Statistics Supercomputing on a Mac with R and LAM/MPI

Introduction

R is a venerable, free software environment for statistical computing and graphics. It has a large user community and an impressive number of available add-on packages. Notable among these is the Bioconductor family of packages, which constitute a comprehensive statistical computing environment for bioinformatics (with a focus on microarray data).

Fortunately R is very well supported on OS X and in fact, the R for Mac installation provides a very Cocoa-esque editing and execution interface for R, with such Mac-specific amenities as Quartz-based plotting windows all wrapped up in a nice OS X application bundle. You can download the OS X installation for R from any of the CRAN mirrors.

One particularly useful R package is the Simple Network of Computers, or SNOW package. Snow provides a number of parallelized R functions that piggyback on a number of distributed computing back end technologies, such as MPI, or Parallel Virtual Machine (PVM). For a nice quick reference of SNOW functions I recommend the SNOW Simplified website.

A Case Study

Recently I had a need to perform hierarchical clustering + multiscale bootstrap analysis of a massive microarray data set. Thankfully there is an R package called pvclust that trivially facilitates such analyses. The non-trivial aspect of my analyses was the CPU power needed to carry out my analyses using 10000 bootstrap permutations. A quick test on my Macbook Pro laptop indicated it would take days to execute on a single machine. Luckily the pvclust package provides a parallelized bootstrapping function based on SNOW, so I turned to our lab's linux cluster, but the shuffling of data across the network to the compute nodes was proving to slow things down too much (only 1GB ethernet interconnects on this cluster).

After wasting so much time with the linux cluster I realized that I had overlooked one of the newest members of my computing arsenal. I recently acquired a Mac Pro workstation with dual quad-core 3.0 GHz Xeon processors and 16GB or RAM, which I have dubbed the MacZilla. Foolishly I ignored the baby supercomputer sitting next to my desk.

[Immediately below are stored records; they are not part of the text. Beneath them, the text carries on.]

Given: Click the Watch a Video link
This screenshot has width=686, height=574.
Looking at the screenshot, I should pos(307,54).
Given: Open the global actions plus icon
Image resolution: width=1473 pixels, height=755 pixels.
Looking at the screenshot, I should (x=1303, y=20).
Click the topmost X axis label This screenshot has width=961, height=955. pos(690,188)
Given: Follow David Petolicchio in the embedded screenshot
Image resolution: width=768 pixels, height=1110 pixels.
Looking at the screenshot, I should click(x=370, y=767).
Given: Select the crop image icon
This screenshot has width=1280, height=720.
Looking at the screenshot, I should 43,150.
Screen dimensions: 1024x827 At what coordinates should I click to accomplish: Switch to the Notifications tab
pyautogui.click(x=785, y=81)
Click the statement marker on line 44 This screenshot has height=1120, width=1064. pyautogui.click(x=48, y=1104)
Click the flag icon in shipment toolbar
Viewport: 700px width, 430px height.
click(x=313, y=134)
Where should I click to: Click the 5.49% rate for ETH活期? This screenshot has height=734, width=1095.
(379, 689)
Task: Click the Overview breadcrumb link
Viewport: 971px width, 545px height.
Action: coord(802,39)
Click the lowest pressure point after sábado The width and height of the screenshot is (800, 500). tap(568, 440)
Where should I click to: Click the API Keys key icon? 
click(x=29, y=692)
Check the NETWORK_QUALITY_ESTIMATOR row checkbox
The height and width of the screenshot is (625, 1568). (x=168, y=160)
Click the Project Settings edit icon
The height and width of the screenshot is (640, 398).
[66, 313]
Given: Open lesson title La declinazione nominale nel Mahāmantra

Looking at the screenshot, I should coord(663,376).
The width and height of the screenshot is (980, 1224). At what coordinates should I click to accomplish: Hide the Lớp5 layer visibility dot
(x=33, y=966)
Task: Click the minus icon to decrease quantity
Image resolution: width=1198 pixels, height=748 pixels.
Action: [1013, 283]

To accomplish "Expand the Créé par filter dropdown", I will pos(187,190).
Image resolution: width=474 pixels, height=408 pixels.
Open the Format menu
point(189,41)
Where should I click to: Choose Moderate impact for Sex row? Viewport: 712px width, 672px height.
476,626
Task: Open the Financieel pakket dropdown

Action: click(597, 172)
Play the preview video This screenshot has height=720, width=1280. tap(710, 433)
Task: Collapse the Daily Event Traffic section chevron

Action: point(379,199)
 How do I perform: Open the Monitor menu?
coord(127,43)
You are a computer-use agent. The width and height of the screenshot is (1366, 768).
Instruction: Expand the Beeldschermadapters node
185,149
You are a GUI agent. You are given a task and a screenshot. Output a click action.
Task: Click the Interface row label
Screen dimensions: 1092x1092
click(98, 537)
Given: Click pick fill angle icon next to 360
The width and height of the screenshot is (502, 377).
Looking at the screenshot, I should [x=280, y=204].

I installed SNOW on the MacZilla using the GUI package manager offered by the R GUI for Mac. I decided to use the MPI back end for SNOW and installed the LAM/MPI packaged (preferred by SNOW) using MacPorts. To use the MPI back end with SNOW you need to install the Rmpi package. If you installed LAM/MPI using MacPorts you will need to specify the following configure flag when you install Rmpi:

--with-mpi=/opt/local/

This ensures that the Rmpi library is linked using the correct MPI implementation. With Rmpi in place you have all you need to use the parallel SNOW functions. The first step in any parallel SNOW code is to create a cluster object:

cl <- makeCluster(16, type="MPI")

The above command creates a 16 node MPI cluster object. This cluster object will be passed in as a parameter to any SNOW-based function. For example:

> A<-matrix(1:10, 5, 2)
> A
[,1] [,2]
[1,] 1 6
[2,] 2 7
[3,] 3 8
[4,] 4 9
[5,] 5 10

> parApply(cl, A, 1, sum)
[1] 7 9 11 13 15

When you no longer need the cluster object you must call stopCluster() to dispose of it:

stopCluster(cl)

Using my MacZilla workstation I created a 16 node MPI cluster and carried out my bootstrap analyses in a single hour, instead of the many hours if not days it may have taken on our Linux cluster (due to the data shuffling over the network). The main benefit being the availability of so many CPU cores on the same memory and CPU buses. Given the many high-level MPI interfaces for R and other scripting languages (PERL, Python, Ruby, etc), the 8-core Mac Pro gives you a lot of computing bang for your buck.

Comments

Comment viewing options

Select your preferred way to display the comments and click "Save settings" to activate your changes.

MPI clarification

Sorry I am not superfamiliar with MPI. If I understand, you are using MPI on just one machine, to distribute the load over the cores. Did you actually set it up to use 16 nodes, even though you have just 8 cores? Or was that just an example?

charles

Charles- I think you are

Charles-

I think you are mixing up MP with MPI. MPI (via LAM, OpenMPI, MPICH, etc..) can be used for one machine with one or more processors, but can also be used for multiple networked machines (which can each have one or more processors). MP on the other hand, is designed for use on one machine with multiple processors.

-Mark

SNOW clusters with PVM

I've used SNOW a bit with rpvm (the R package with PVM bindings), also installed through MacPorts.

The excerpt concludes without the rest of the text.